Grants:Project/Automated Portuguese grammar checking edits via LanguageTool
Project idea
[edit]What is the problem you're trying to solve?
[edit]
Portuguese Wikipedia is a fast growing branch of the Wikipedia. Unfortunately, Portuguese Wikipedia has, currently, low textual quality in Portuguese, since the various variants have very different rules.
This reduces Portuguese Wikipedia prestige and visibility, and makes many editors feel disheartened by seeing their work mixed with edits with poor or inconsistent grammar.

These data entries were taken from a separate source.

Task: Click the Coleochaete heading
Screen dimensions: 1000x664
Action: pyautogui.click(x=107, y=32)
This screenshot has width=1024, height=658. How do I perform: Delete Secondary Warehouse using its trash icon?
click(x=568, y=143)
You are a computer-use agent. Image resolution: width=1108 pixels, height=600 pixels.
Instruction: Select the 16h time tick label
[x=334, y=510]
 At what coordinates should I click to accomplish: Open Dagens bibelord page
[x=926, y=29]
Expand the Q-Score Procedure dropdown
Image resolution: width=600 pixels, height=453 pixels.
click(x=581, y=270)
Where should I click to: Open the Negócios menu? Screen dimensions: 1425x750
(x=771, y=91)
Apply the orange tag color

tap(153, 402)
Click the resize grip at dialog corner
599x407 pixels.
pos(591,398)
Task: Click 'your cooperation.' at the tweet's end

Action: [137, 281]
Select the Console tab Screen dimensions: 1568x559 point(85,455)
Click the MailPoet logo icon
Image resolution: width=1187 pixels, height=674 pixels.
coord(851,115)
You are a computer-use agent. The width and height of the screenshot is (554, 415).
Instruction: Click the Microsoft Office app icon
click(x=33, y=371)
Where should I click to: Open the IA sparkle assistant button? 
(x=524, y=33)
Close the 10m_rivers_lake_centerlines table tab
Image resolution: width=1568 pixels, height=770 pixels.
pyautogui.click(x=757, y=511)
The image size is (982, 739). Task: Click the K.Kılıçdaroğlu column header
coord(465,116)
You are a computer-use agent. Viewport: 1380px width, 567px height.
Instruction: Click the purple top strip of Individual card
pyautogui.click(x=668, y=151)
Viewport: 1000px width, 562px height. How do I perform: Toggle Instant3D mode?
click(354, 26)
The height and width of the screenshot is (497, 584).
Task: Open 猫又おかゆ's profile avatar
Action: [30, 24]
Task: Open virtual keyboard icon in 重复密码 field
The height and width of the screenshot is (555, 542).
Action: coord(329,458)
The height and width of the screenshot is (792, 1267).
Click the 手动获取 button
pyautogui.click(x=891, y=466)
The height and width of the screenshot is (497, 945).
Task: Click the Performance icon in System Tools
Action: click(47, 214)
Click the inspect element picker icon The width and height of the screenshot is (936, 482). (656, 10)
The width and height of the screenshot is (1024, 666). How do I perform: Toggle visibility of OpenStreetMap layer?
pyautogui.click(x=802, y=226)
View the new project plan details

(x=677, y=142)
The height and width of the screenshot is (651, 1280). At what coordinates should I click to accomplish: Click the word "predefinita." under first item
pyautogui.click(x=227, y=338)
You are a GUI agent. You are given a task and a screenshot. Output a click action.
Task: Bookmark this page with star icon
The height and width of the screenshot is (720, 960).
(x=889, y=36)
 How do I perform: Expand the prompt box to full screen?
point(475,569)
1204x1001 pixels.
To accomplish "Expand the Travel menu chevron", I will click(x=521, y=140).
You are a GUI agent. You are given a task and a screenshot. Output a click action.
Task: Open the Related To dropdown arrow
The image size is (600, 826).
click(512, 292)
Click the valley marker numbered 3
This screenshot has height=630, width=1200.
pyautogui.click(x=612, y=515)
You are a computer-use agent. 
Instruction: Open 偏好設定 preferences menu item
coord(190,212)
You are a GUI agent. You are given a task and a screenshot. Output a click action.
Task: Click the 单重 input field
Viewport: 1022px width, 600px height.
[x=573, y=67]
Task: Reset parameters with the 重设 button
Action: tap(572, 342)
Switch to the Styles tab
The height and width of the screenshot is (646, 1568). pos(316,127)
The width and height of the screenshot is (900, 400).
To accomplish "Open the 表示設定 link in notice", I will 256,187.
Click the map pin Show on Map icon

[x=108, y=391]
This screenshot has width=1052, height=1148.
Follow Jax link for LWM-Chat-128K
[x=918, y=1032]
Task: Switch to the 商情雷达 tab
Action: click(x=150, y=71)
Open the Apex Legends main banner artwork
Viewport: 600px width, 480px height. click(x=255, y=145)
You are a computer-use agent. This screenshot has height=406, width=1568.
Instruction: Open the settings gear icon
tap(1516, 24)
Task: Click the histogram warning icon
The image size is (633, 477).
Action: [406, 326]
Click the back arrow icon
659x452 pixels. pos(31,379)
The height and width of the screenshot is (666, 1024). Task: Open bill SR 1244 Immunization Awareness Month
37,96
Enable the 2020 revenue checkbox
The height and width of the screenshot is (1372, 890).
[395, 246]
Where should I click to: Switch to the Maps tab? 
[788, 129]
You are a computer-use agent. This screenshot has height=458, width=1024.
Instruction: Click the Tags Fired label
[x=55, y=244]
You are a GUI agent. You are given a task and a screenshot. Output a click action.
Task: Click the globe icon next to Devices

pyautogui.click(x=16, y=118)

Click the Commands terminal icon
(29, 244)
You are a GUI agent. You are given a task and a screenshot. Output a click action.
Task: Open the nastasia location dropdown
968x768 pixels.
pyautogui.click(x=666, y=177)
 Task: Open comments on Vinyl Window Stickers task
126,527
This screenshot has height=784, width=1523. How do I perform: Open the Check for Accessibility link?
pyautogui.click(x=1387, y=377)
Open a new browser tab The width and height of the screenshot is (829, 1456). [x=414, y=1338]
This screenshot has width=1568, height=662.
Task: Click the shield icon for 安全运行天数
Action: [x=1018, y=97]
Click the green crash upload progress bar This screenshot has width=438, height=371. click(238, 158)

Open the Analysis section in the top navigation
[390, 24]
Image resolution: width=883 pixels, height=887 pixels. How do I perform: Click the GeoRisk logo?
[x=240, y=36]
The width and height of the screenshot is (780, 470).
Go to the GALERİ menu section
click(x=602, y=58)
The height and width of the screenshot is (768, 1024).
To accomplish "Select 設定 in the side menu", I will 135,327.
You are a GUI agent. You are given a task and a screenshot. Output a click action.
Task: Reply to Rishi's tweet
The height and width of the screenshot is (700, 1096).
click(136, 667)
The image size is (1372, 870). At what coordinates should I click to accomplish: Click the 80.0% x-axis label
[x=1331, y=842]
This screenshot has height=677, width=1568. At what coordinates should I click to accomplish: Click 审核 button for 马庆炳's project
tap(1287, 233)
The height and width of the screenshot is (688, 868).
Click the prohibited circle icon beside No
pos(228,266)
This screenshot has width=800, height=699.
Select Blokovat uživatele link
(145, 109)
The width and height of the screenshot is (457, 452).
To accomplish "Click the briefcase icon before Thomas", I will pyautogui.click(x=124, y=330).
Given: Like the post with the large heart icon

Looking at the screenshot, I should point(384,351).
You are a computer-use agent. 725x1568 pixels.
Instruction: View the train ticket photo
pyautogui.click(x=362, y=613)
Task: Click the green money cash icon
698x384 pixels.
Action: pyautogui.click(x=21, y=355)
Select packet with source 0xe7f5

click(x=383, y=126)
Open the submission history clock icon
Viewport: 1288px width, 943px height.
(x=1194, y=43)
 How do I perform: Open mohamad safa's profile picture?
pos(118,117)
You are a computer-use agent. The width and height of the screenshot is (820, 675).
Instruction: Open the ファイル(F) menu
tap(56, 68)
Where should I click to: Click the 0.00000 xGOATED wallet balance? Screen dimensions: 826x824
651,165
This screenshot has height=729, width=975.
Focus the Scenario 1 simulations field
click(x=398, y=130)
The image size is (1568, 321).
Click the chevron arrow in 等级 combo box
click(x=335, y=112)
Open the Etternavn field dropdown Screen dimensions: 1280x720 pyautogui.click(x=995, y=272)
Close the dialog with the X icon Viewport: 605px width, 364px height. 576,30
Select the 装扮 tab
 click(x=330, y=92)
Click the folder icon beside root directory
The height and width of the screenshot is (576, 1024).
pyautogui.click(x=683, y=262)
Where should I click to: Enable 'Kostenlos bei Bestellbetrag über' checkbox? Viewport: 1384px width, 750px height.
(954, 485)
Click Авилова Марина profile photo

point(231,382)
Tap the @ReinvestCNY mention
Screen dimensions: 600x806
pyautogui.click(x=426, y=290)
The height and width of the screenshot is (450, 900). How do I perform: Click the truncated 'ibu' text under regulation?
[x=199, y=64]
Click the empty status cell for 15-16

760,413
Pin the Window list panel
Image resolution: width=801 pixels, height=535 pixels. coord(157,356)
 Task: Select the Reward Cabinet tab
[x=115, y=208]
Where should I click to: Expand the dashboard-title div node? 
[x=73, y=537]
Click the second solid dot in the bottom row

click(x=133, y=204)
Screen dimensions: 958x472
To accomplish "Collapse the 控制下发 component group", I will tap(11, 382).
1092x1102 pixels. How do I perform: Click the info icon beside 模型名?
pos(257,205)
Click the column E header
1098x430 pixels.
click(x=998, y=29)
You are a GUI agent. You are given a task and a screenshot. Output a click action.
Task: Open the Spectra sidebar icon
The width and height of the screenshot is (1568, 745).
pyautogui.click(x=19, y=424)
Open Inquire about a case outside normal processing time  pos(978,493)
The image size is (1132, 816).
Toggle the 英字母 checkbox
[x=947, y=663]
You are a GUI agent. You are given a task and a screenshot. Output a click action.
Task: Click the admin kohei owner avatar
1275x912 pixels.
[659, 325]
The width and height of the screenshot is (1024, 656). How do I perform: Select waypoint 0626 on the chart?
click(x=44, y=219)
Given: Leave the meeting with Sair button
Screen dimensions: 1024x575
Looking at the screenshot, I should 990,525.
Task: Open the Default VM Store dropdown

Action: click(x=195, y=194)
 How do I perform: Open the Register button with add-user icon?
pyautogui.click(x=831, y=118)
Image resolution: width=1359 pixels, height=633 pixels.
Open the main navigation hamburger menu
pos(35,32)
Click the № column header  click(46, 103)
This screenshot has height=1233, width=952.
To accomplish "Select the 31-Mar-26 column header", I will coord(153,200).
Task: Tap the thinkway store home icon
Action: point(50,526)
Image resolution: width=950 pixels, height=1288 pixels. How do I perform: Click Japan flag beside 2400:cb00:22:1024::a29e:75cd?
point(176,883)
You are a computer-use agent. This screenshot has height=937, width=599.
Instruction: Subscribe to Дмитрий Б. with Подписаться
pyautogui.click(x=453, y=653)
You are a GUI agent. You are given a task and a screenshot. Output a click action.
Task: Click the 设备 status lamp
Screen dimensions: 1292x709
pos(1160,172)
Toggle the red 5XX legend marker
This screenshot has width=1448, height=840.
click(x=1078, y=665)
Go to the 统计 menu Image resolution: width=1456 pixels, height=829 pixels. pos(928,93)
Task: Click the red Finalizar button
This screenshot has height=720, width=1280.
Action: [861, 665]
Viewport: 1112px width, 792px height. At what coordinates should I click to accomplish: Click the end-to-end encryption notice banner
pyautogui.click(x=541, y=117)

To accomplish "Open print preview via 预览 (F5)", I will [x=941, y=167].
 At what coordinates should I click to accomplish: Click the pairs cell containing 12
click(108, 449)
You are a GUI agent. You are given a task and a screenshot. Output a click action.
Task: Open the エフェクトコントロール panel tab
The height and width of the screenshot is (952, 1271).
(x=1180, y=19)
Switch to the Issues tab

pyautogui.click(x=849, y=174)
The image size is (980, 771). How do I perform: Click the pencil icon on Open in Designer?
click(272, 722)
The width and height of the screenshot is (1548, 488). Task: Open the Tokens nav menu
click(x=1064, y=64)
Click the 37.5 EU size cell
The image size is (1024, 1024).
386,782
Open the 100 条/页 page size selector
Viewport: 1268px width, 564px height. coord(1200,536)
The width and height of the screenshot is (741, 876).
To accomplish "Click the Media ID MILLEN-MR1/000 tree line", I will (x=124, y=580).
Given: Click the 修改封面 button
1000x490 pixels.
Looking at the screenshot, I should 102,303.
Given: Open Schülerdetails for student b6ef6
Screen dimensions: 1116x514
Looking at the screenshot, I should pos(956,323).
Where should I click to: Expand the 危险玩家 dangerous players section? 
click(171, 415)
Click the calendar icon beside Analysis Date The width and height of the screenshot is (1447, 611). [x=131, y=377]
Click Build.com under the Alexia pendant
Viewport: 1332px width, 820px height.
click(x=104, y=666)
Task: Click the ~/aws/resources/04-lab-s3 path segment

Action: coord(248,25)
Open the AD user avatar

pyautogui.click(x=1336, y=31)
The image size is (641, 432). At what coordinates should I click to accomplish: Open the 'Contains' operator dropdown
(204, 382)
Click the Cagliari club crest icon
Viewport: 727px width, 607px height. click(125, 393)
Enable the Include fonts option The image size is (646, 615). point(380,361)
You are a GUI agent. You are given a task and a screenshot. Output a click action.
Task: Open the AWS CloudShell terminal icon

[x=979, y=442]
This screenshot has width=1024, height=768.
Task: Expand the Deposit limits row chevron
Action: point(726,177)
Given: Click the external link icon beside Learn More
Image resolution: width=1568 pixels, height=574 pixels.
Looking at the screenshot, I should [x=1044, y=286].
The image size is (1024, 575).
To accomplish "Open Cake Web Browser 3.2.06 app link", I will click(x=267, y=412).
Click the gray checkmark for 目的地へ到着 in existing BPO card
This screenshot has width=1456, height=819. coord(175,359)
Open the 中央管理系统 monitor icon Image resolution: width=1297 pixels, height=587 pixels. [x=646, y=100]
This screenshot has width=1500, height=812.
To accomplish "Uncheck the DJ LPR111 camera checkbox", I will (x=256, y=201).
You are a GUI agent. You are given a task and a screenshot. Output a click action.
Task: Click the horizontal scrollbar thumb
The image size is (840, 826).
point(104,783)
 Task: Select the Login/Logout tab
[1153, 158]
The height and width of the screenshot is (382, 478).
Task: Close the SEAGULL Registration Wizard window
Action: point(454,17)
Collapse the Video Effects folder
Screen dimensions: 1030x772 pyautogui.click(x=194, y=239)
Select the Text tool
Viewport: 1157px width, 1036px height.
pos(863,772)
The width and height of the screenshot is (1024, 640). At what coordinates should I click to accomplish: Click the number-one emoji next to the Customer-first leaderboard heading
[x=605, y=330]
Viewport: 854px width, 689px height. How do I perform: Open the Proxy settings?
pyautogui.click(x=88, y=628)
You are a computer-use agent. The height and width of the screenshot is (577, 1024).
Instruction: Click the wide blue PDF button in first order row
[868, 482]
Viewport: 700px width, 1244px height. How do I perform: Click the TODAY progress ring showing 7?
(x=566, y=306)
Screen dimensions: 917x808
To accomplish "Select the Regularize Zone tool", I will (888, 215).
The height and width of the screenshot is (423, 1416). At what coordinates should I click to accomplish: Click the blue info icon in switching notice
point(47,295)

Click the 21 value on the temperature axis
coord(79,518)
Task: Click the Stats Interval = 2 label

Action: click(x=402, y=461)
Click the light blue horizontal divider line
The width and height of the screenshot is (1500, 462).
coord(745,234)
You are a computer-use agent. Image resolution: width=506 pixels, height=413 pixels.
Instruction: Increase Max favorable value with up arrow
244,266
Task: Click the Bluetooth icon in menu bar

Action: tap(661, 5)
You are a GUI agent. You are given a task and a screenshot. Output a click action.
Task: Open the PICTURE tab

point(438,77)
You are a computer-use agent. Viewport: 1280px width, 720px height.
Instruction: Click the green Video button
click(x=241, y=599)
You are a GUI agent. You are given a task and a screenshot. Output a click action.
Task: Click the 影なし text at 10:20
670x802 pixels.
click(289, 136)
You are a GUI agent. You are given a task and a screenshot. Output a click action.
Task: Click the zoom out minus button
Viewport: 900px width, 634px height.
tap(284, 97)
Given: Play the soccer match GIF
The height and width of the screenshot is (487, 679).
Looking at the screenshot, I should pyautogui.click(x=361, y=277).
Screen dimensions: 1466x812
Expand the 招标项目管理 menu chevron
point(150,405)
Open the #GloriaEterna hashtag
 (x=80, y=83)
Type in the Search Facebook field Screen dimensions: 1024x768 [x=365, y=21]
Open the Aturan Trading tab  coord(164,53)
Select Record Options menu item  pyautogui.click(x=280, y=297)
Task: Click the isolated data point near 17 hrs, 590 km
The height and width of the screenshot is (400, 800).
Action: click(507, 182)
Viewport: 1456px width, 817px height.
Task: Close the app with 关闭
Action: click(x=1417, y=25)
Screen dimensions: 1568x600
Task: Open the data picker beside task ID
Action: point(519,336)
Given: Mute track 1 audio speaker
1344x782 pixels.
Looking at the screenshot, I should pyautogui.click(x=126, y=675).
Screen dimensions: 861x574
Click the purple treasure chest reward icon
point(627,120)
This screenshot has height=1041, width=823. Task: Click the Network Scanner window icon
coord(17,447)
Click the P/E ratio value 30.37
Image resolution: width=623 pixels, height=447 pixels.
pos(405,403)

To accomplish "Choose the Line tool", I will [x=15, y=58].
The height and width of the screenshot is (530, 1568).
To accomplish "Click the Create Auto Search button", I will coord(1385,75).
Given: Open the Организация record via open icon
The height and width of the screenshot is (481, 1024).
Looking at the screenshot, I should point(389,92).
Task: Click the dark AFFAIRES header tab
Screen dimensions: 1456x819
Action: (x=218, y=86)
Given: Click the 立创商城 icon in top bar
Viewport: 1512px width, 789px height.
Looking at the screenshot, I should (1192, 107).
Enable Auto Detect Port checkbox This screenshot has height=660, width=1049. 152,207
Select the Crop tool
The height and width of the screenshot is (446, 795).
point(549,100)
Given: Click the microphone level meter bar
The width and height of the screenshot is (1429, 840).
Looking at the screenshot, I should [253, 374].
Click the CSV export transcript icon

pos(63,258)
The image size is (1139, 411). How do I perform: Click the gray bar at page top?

Having an automated grammar checking, focused on rules that are accepted in all Portuguese variants will avoid time-consuming edits, will avoid needless discussions among Portuguese Wikipedia contributors, and possibly increase the number of contributor that remain active in the community.
What is your solution?
[edit]
I would like to reactivate LanguageTool WikiCheck function for all languages, develop a Portuguese chunker or a strong disambiguation mechanism for LanguageTool, so that it allows automatic corrections on large sets of Wikipedia pages. After that, in regular periods of time, the improved rule sets would be tested in a limited set of articles. If the number of valid correction is far greater that the number of false positives (wrong corrections) the edits will be pushed. This can be done recursively and increasing the number of perfected rules over time.
The process can include Wikipedia contributors, and development can be prioritized according to editors needs. A similar method has been tested in the past by Jaume Ortola with great success, and it is based on the groud work by Daniel Naber [FOSDEM 2014] How we found a million style and grammar errors in the English Wikipedia
The main difficulty with the Portuguese project is that the rules set and disambiguation need to be improved in order to make the automated edits effective.
I believe this is the best way to rapidly increase and maintain the quality of the entire Portuguese Wikipedia, while developing a tool that can be used in the future by the entire Portuguese Community, even outside Wikipedia.
Project goals
[edit]
Increase overall article quality by reducing grammar errors and making article style more uniform. Increase number of correction per unit of time. Secondarily, it will increase the rate of content improvement, since the editors will have more available time for content creation; may decrease contributor loss and may marginally increase Wikipedia prestige.
Project impact
[edit]How will you know if you have met your goals?
[edit]The metrics for correction will be obtained by LanguageTool reports. It will be possible to know the number of edits in test pages and in the submitted edits. The number of false positives will be analyze in the subset of test pages and can be extrapolated to the entire set of changes committed. The primary and secondary goals are achieved by continuous work and LanguageTool rules and interpretation mechanisms tuning. Secondary objectives, like article improvement rate increase can be obtained by comparing with previous years, with elementary statistical analysis. Contributor loss rate and satisfaction can be done via surveys to the most prolific editors and statistical analysis.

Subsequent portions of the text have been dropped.